P : Est-ce que tu peux me donner quelques noms de clients chez qui tu te sens dans la bienveilllance ?
M : (donne des noms de clients)
(Paule permet à Myrtille de commencer à voir qu’elle est elle même généralement dans la bienveillance. La bienveillance apparait comme un besoin de l’Enfant de Myrtille et comme une de ses valeurs centrales d’intervenante)
P : Tu te sens bienveillante et tu peux obtenir de la bienveillance.
M : (Acquiesce)
P : Dans ton histoire professionnelle, ou d’élève, quelle personne a été la plus bienveillante ? De qui te rappelles-tu ?
M : Ma prof de CP
(La question oriente Myrtille vers une réponse dans son enfance. S’agit-il de thérapie ? En ce qui me concerne je ne crois pas, l’orientation n’étant pas vers la souffrance, le manque, mais vers la vie d’écolière et le soutien reçu. Si la question avait été exclusivement centrée sur la vie professionnelle, le risque d’aborder la zone de la thérapie ne se serait pas posée).
P : Comment s’appelle-t-elle ?
M : Mme C.
P : Raconte-moi une histoire avec Mme C., une histoire de bienveillance.
M : (raconte une histoire de CP)
P : Est-ce qu’elle aurait laissé Sidonie te dire des choses blessantes.
M : Non ! Elle n’aurait pas laissé faire.
(Paule fait intervenir Mme C. comme soutien de l’Enfant).
P : Est-ce qu’il y a d’autres figures d’autorité dans ton cadre professionnel qui ont été bienveillants ?
M : Oui, Pierre
(Paule recentre sur la vie professionnelle)
P : Si Pierre avait pu être présent au moment du conflit, qu’est ce qu’il aurait dit ?
M : Qu’on peut tout se dire, mais avec du respect.
P : Quand tu penses que Pierre serait intervenu et aurait dit qu’on peut tout se dire avec respect qu’est-ce que cela te fait ?
M : de la tranquillité.
(Paule fait ensuite appel à d’autres figures d’autorité professionnelles)
P : Tout à l’heure tu as utilisé le mot courage. Tu as du courage ?
M : Ah oui, ça j’en ai. J’ouvre ma gueule, je dis les choses, je suis honnête.
P : C’est quoi le courage pour toi ?
M : Etre honnête, aller au delà de la peur, surmonter des difficultés.

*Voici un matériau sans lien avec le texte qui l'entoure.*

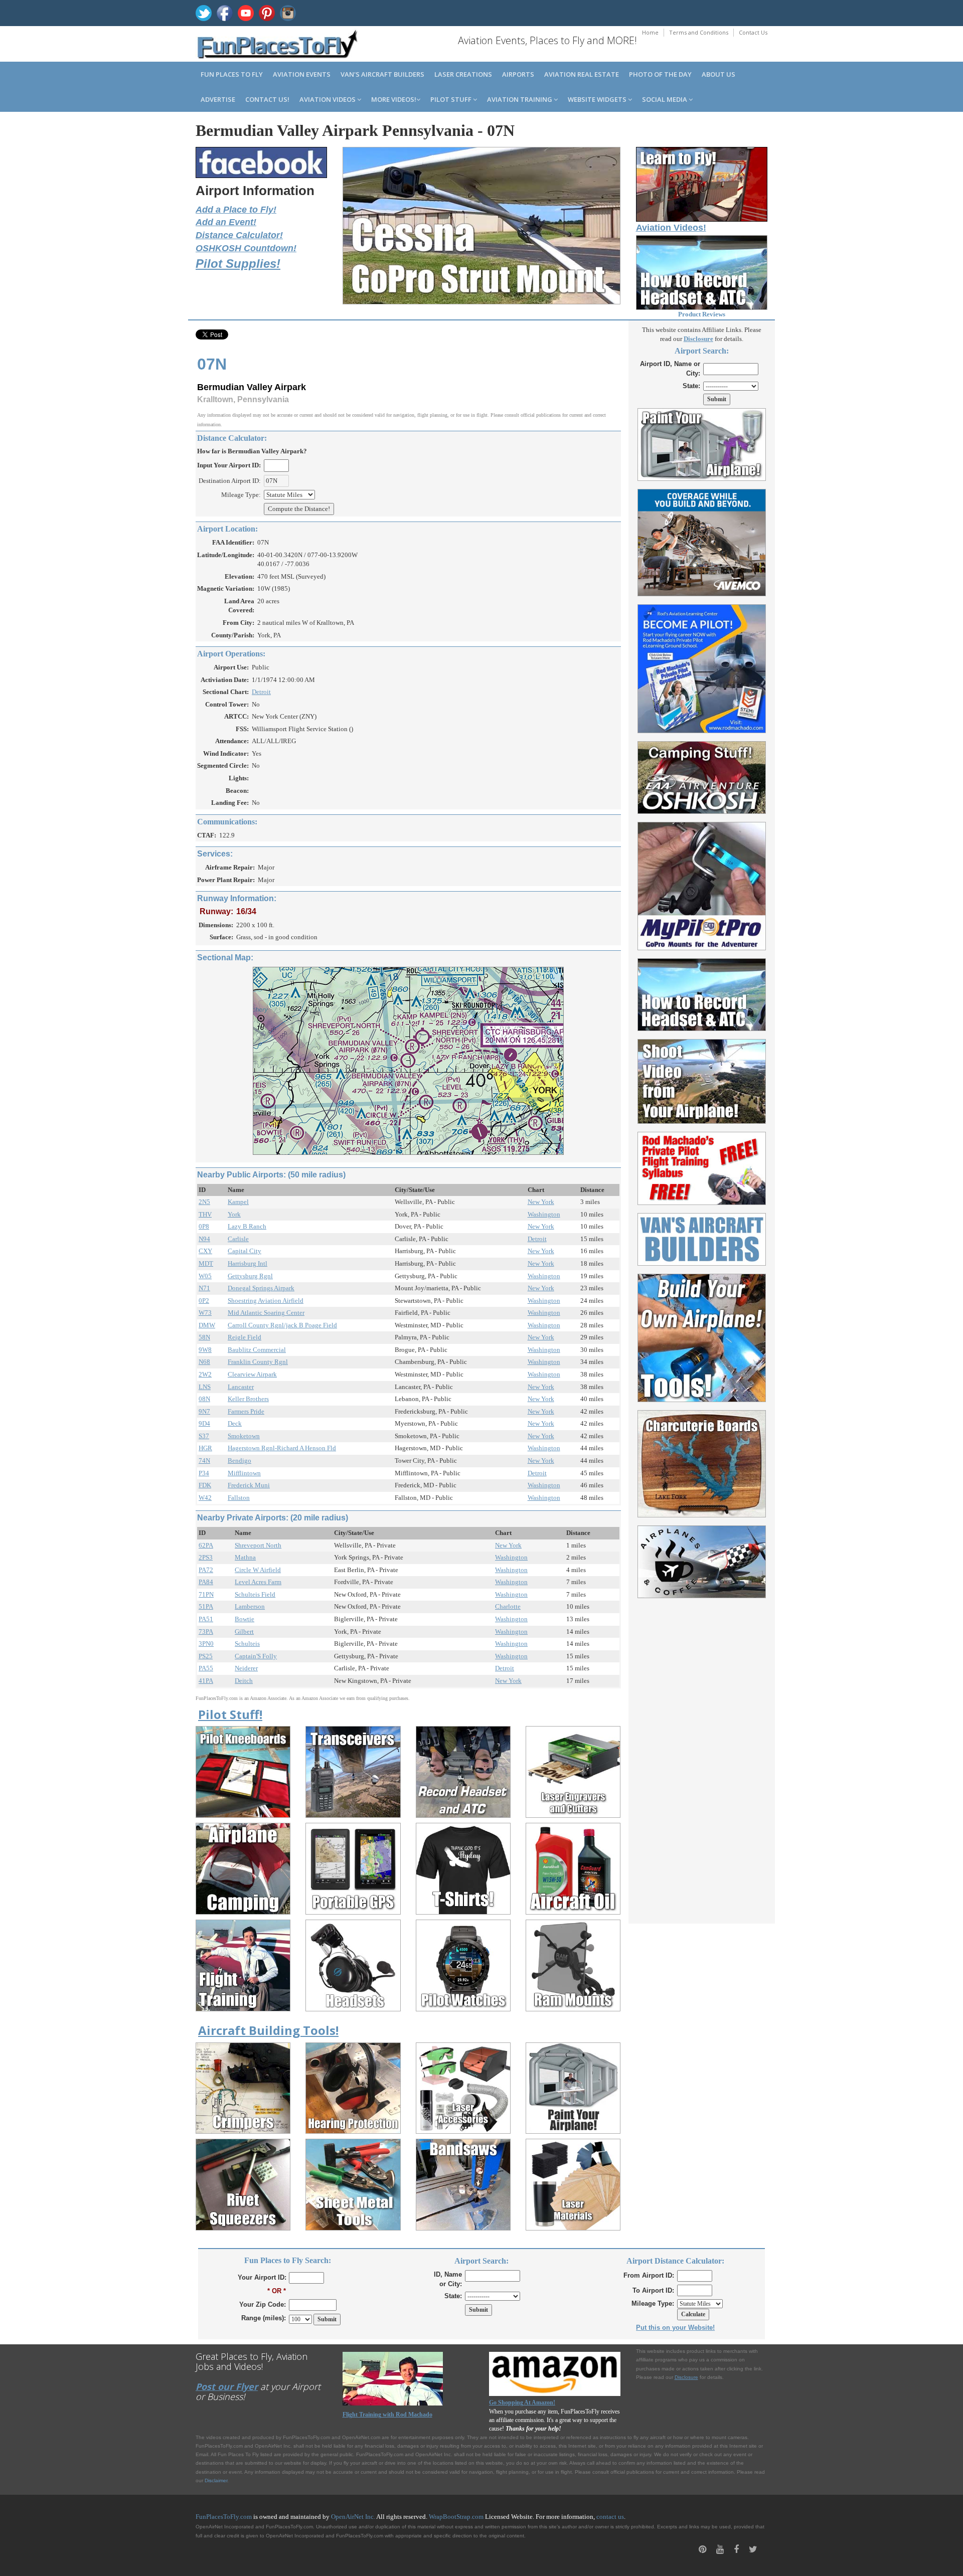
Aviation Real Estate (581, 74)
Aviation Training (520, 99)
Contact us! (267, 99)
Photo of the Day (660, 74)
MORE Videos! (393, 99)
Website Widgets (598, 99)
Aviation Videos (328, 99)
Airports (518, 74)
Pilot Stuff (451, 99)
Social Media (665, 99)
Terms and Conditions (698, 32)
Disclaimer (216, 2480)
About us (718, 74)
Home (650, 32)
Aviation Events (302, 74)
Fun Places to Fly (232, 74)
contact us (610, 2516)
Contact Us (753, 32)
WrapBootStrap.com (456, 2516)
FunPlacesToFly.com (224, 2516)
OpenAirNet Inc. (353, 2516)
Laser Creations (463, 74)
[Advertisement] (702, 1755)
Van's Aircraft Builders (382, 74)
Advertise (218, 99)
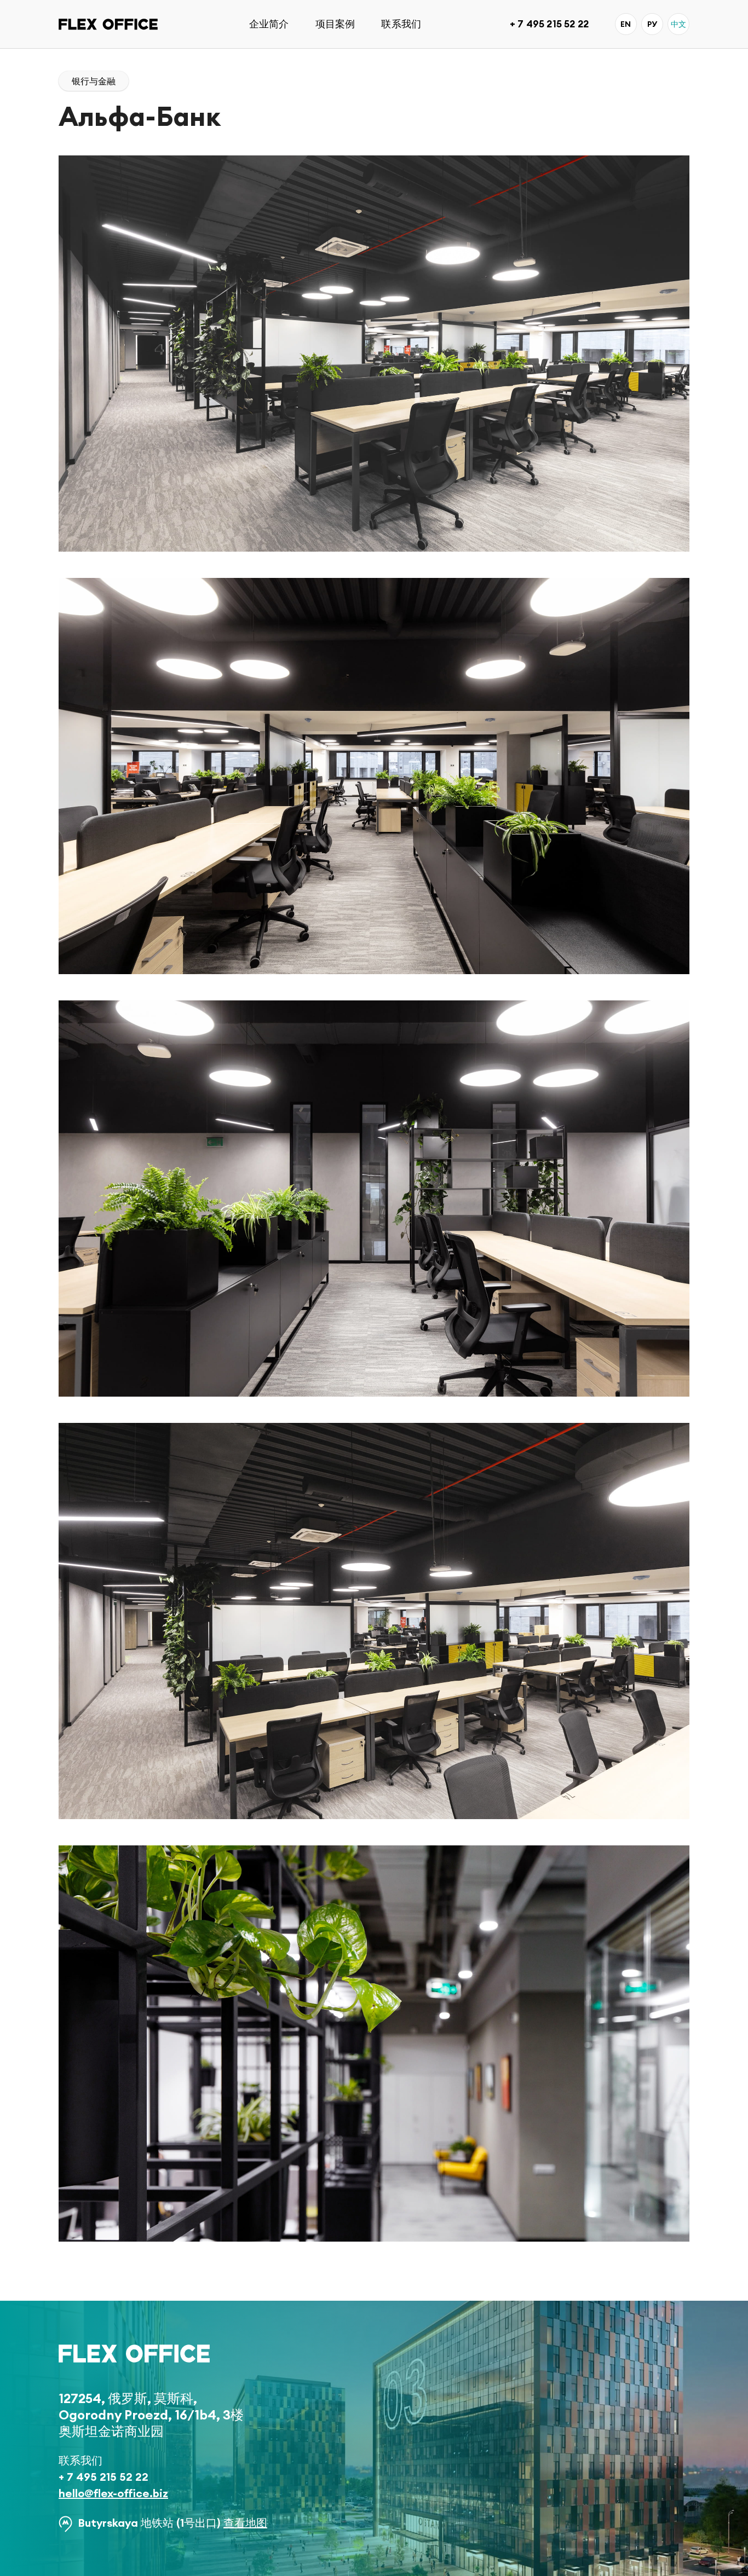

P : Comment Pierre peut-il savoir que tu es courageuse ?
M : (donne des réponses)
P : Tu as donné tout à l’heure le mot protection au tout début de notre entretien. Est-ce que tu as besoin de protections physiques ? de protections psychologiques ?
M : (donne des réponses)
(Paule revient à la demande de départ et va aider Myrtille à trouver les protections dont elle a besoin, maintenant que son Enfant est tranquillisé et que son Adulte est disponible.)